**WHAT NEEDS TO BE DONE**
How many lines in these records hold the string "Open"? State only that number.

**SOURCE DATA**
»»

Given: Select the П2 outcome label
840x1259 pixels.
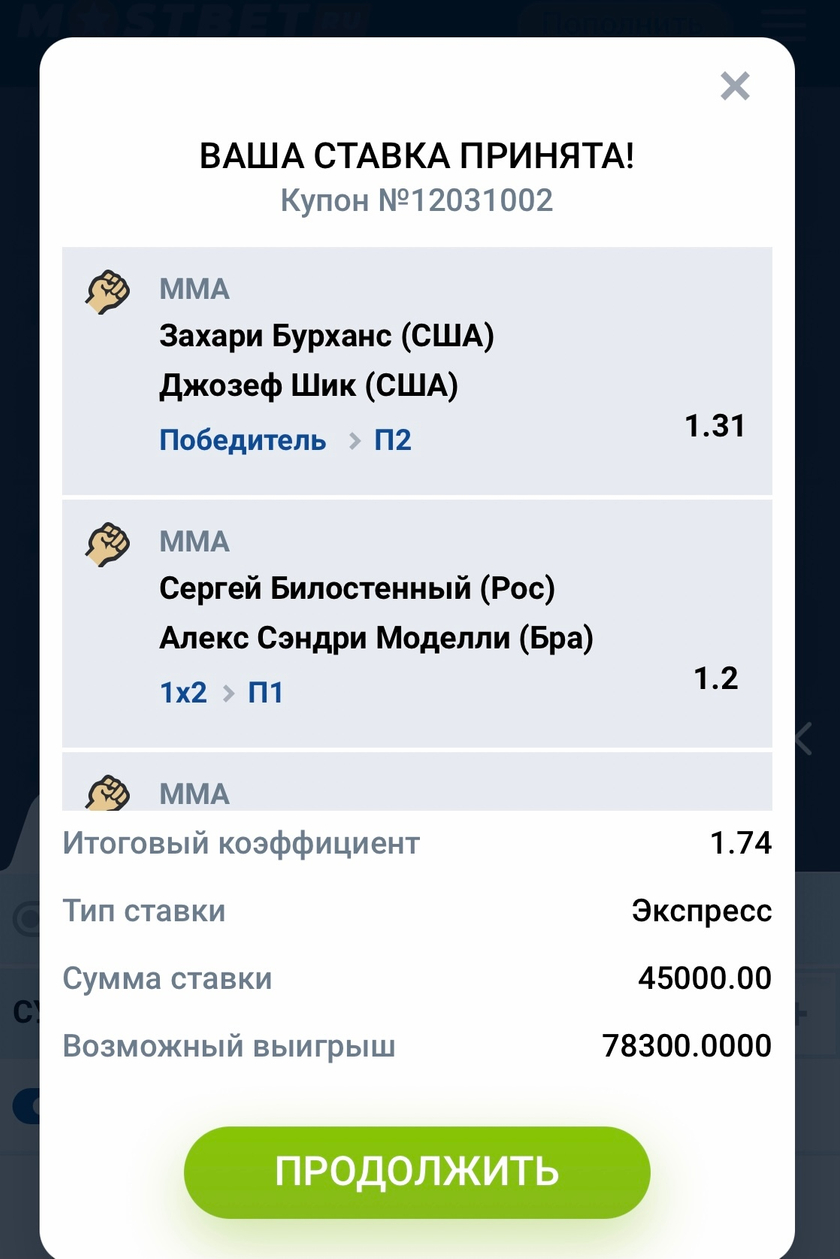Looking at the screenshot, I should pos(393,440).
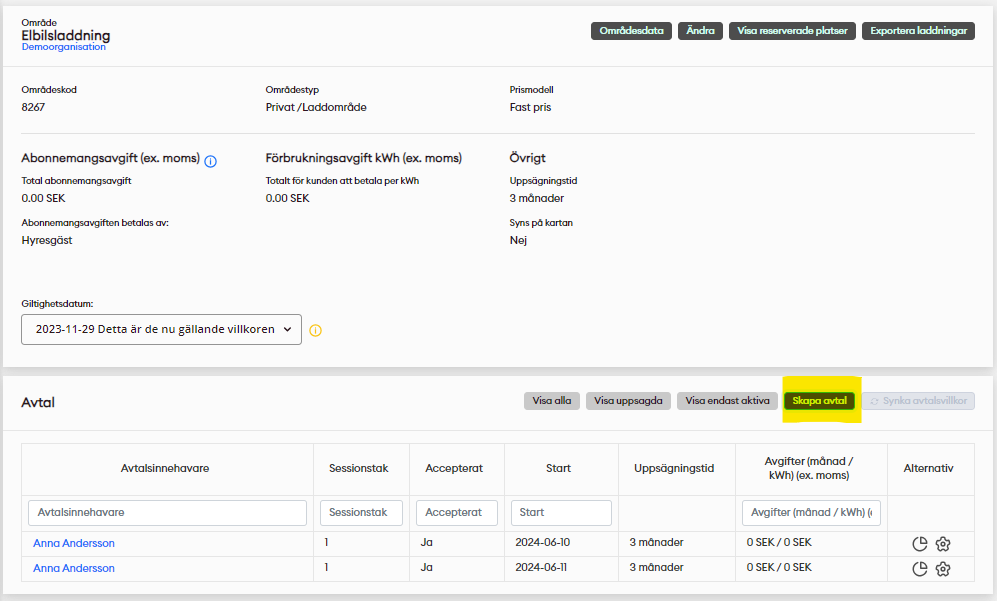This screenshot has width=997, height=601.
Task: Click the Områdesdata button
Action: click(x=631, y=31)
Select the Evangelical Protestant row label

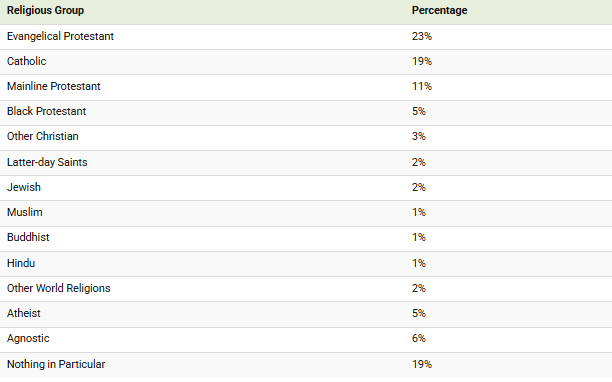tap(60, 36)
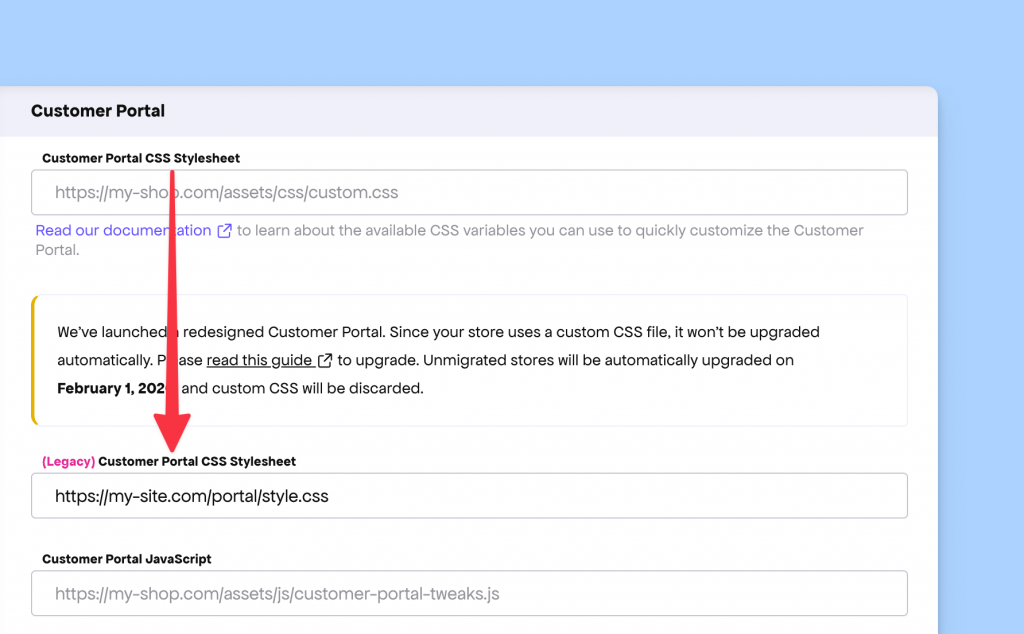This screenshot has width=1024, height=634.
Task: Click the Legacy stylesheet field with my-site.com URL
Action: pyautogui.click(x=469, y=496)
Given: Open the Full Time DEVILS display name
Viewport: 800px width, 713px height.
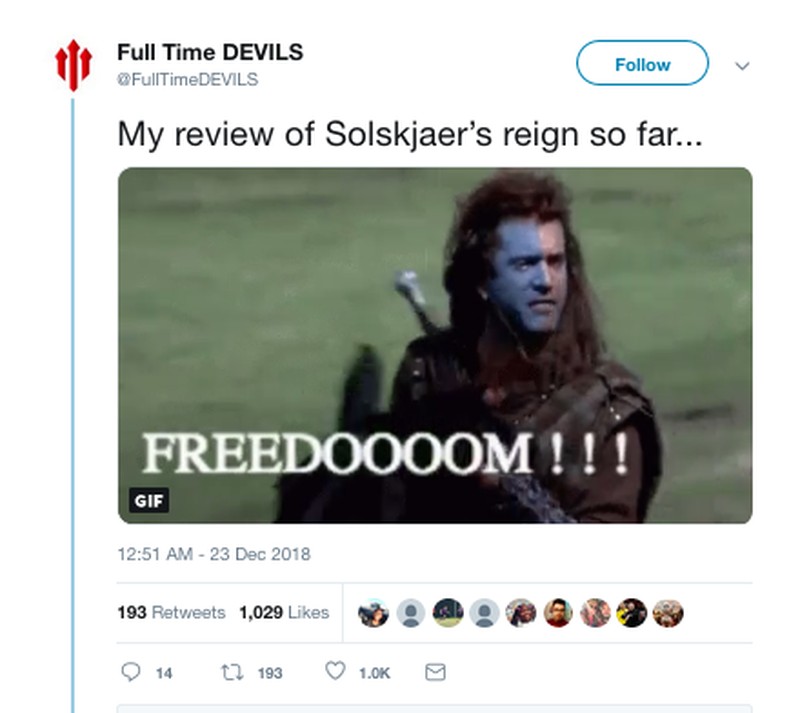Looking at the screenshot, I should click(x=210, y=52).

««
»»

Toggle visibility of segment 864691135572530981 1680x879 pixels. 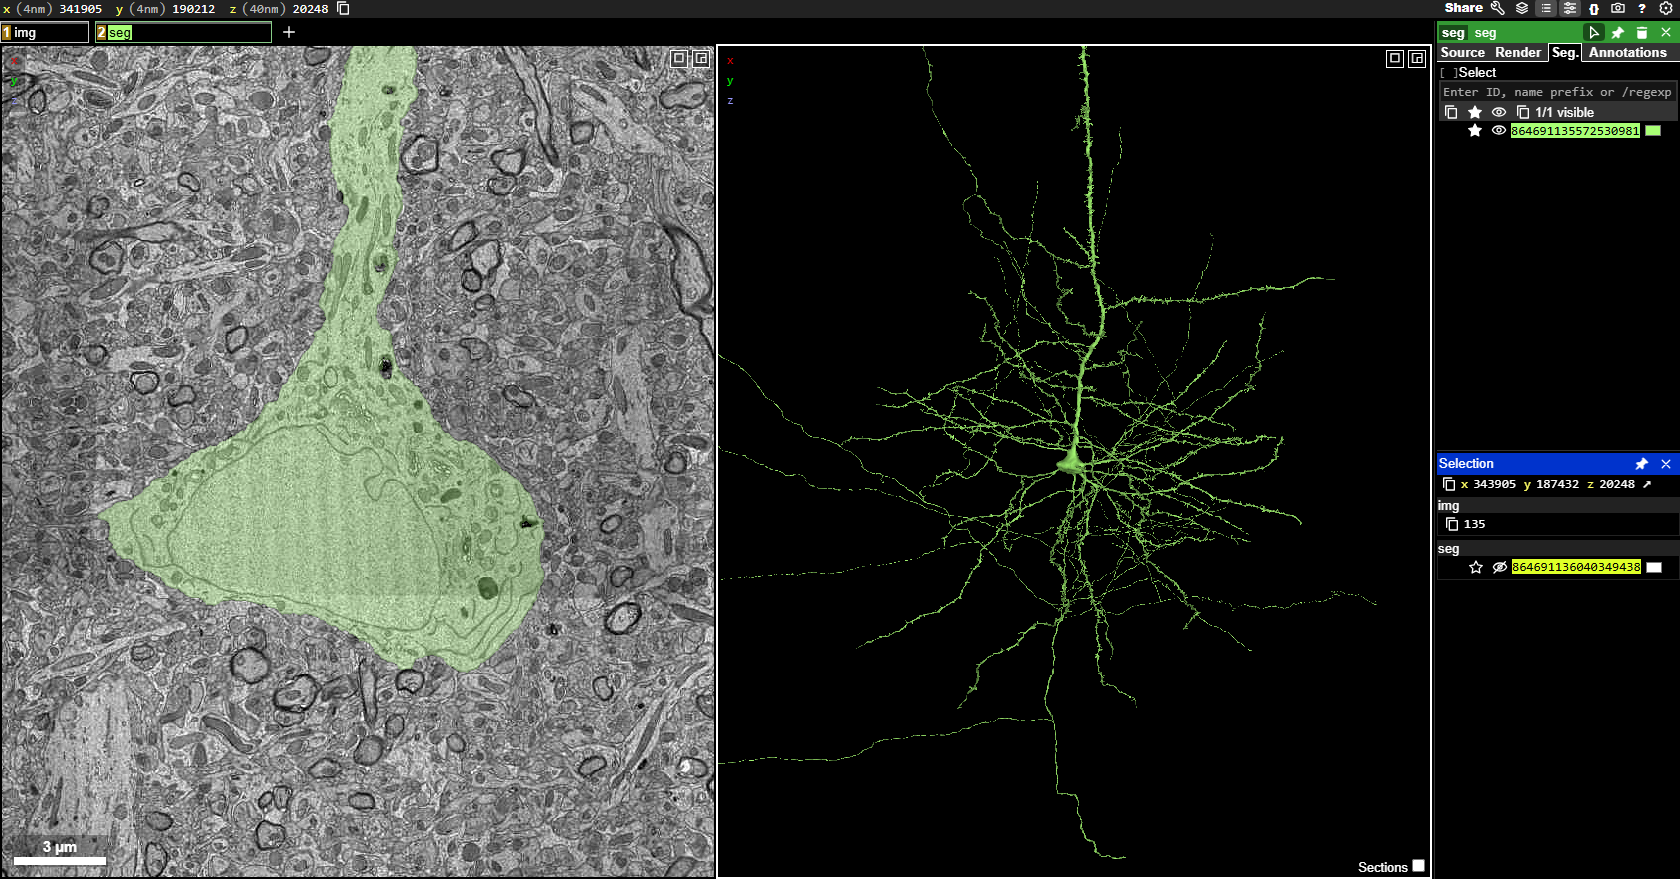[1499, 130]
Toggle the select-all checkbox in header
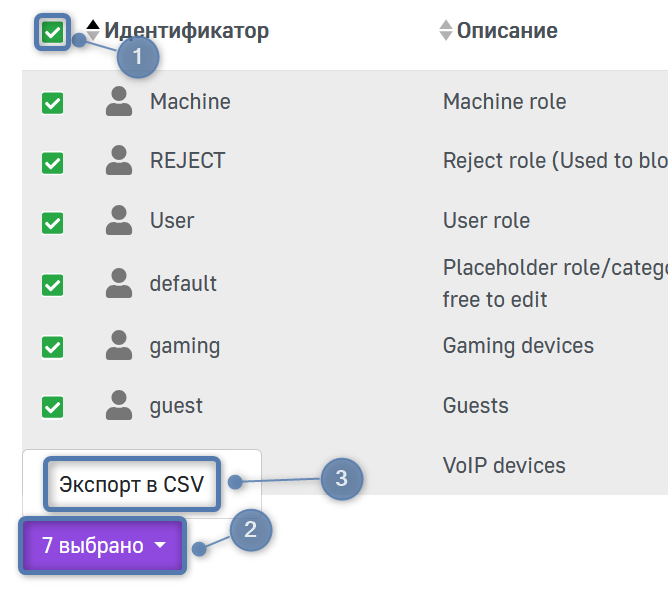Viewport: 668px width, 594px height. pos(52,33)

««
»»

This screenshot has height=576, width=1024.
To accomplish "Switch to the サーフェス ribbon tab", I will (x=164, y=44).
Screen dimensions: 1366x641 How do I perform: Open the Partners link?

««

**RESULT**
2